Heard anything about the Eurospec kit?
http://greedspeed.com/applicat...olf_V 
$200 cheaper than Stoptech, without the occasionally finicky removable bridge. However, I've not seen any reviews of it yet. I'm also looking for an upgrade for the rears, which are overloaded in the 3.2.
- Chuck


----------



## crew219 (Oct 18, 2000)

*Re: Review: Dampening Adjustable Vogtland Coilovers (n828cl)*


_Quote, originally posted by *n828cl* »_
Heard anything about the Eurospec kit?
http://greedspeed.com/applicat...olf_V 
$200 cheaper than Stoptech, without the occasionally finicky removable bridge. However, I've not seen any reviews of it yet. I'm also looking for an upgrade for the rears, which are overloaded in the 3.2.
- Chuck

I haven't heard anything about the eurospec kit, but probably won't go that way if I'm going to spend $$$ on a BBK. I'd be able to get stoptechs at around that price anyways so it isn't worth it for me to go for a kit that I'm not confident with. With stoptechs, you also get a wide variety of pad selection and it's fairly easy to find replacement rotor rings.
Dave


----------



## cwash36 (Jun 29, 2005)

*Re: Review: Dampening Adjustable Vogtland Coilovers (crew217)*

thats a nice write up dave. glad to hear that you are happy with the kit. now that the weather has cleared up how bout some pics







. im starting to wish i had dampening capabilities with my KW v1 set up, as now that im used to the improved handling after almost a year on them, im not completely satisfied


----------



## yam (Jul 18, 2005)

Awesome write up. Congrats on the mod.


----------



## crew219 (Oct 18, 2000)

*Re: Review: Dampening Adjustable Vogtland Coilovers (cwash36)*


_Quote, originally posted by *cwash36* »_thats a nice write up dave. glad to hear that you are happy with the kit. now that the weather has cleared up how bout some pics







. im starting to wish i had dampening capabilities with my KW v1 set up, as now that im used to the improved handling after almost a year on them, im not completely satisfied









Weather is still crappy, but I took these just for you. The front is purposely set higher than the rear due to driveway issues.








































































Dave


----------



## judgegavel (Apr 26, 2002)

Looking good Dave. Is there no place else to take pics in Ithica than that parking Garage, I think you have shots on every level.


----------



## crew219 (Oct 18, 2000)

*Re: (judgegavel)*


_Quote, originally posted by *judgegavel* »_Looking good Dave. Is there no place else to take pics in Ithica than that parking Garage, I think you have shots on every level.

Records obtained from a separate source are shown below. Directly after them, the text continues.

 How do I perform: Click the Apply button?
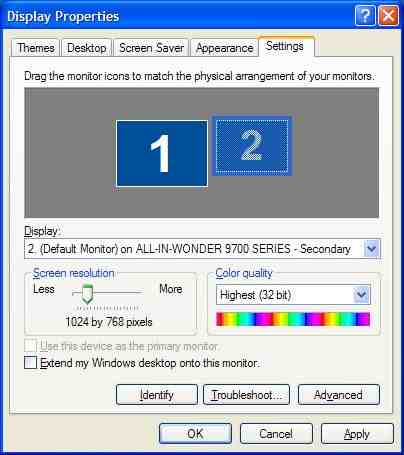(x=357, y=434)
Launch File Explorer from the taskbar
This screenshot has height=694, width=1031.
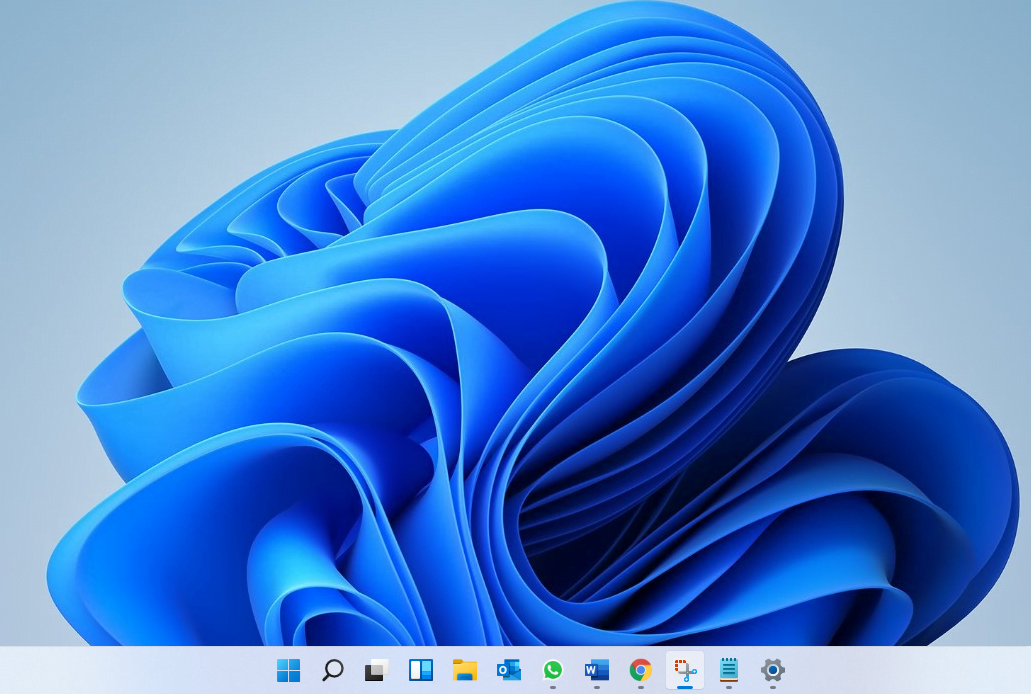(x=465, y=671)
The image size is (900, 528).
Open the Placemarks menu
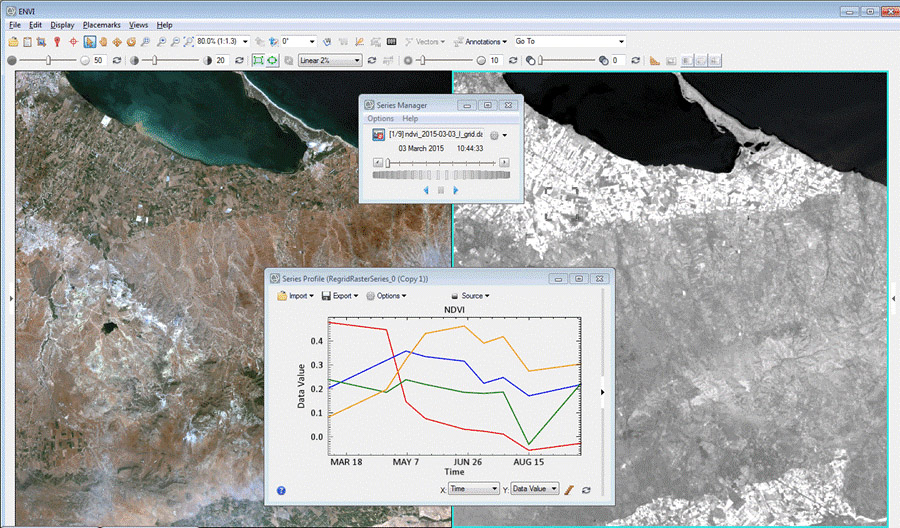pos(103,24)
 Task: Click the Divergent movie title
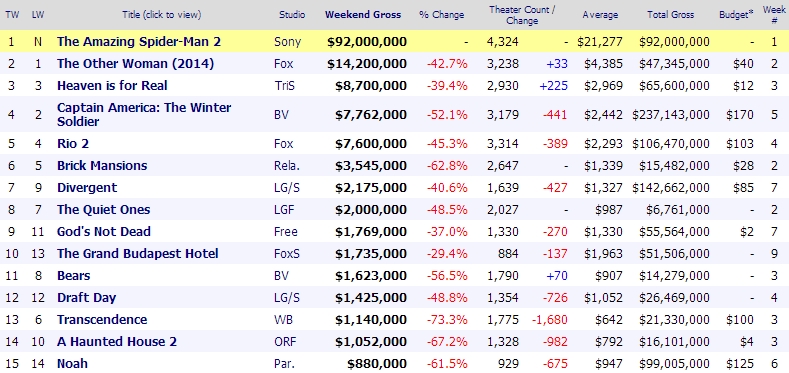point(87,188)
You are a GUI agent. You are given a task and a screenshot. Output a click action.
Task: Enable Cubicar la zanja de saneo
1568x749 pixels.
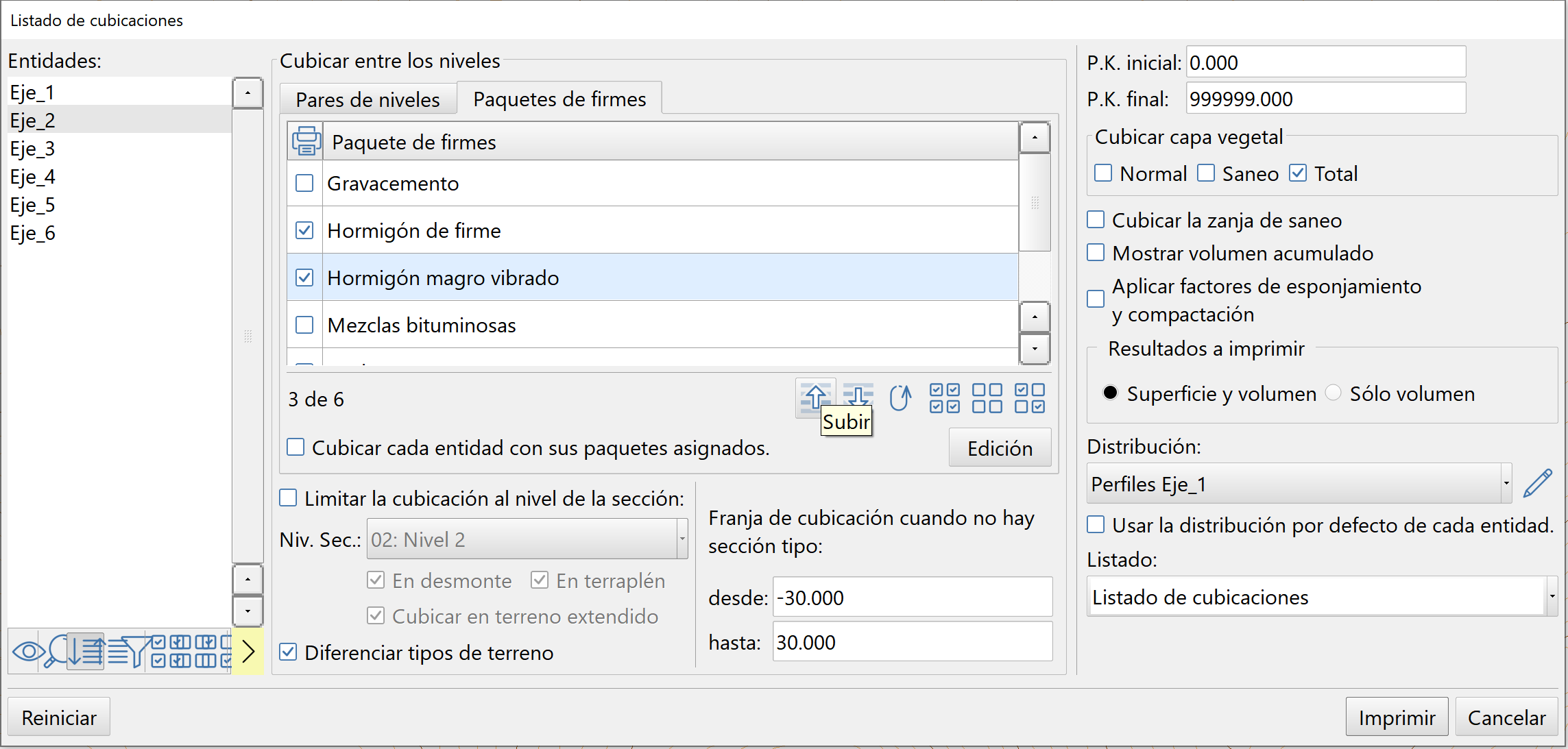coord(1095,219)
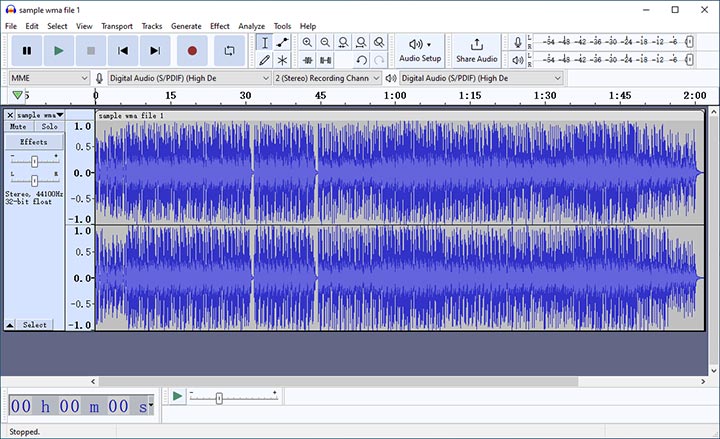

There are more places, but that garage is less than a mile from my house and it was just starting to rain after i pulled out of the carwash.








Dave


----------



## ProjectA3 (Aug 12, 2005)

*Re: (crew217)*

what what what. he actually has an A3 never seen pics of it before








that aside, good review KW makes a great product lineup for sure.


----------



## cwash36 (Jun 29, 2005)

*Re: Review: Dampening Adjustable Vogtland Coilovers (crew217)*


_Quote, originally posted by *crew217* »_
Weather is still crappy, but I took these just for you. The front is purposely set higher than the rear due to driveway issues.
Dave

Sweet Dave it looks off the hook! Red is hawt! Nice photos too. it souds like your like me, you take your mods in moderation (im pinching pennies after buying the intake, vf eng pend. mount and jsp ssk) still getting used to that mortgage thing







I saw that you said bbk next? dont laugh but im still not chipped







im going to get chris to do me ( that didnt come out right) as soon as i can afford the dp so i can get stage2, and save myself a trip back to him


----------



## judgegavel (Apr 26, 2002)

*Re: Review: Dampening Adjustable Vogtland Coilovers (cwash36)*

Chris its a crime your not chipped yet, get to it.


----------



## crew219 (Oct 18, 2000)

*Re: (ProjectA3)*


_Quote, originally posted by *ProjectA3* »_
that aside, good review

is that a compliment?
*heart attack*


----------



## ProjectA3 (Aug 12, 2005)

*Re: (crew217)*


_Quote, originally posted by *crew217* »_
is that a compliment?
*heart attack*

why yes, yes it is! getting out heart starting paddles CLEAR ZAP


----------



## RED WHIP (Dec 10, 2005)

*Re: Review: Dampening Adjustable Vogtland Coilovers (crew217)*

Great review!


----------



## A32Have (Jun 5, 2006)

Did you do the install yourself? If so how long does it take and where can I source the torque specs?


----------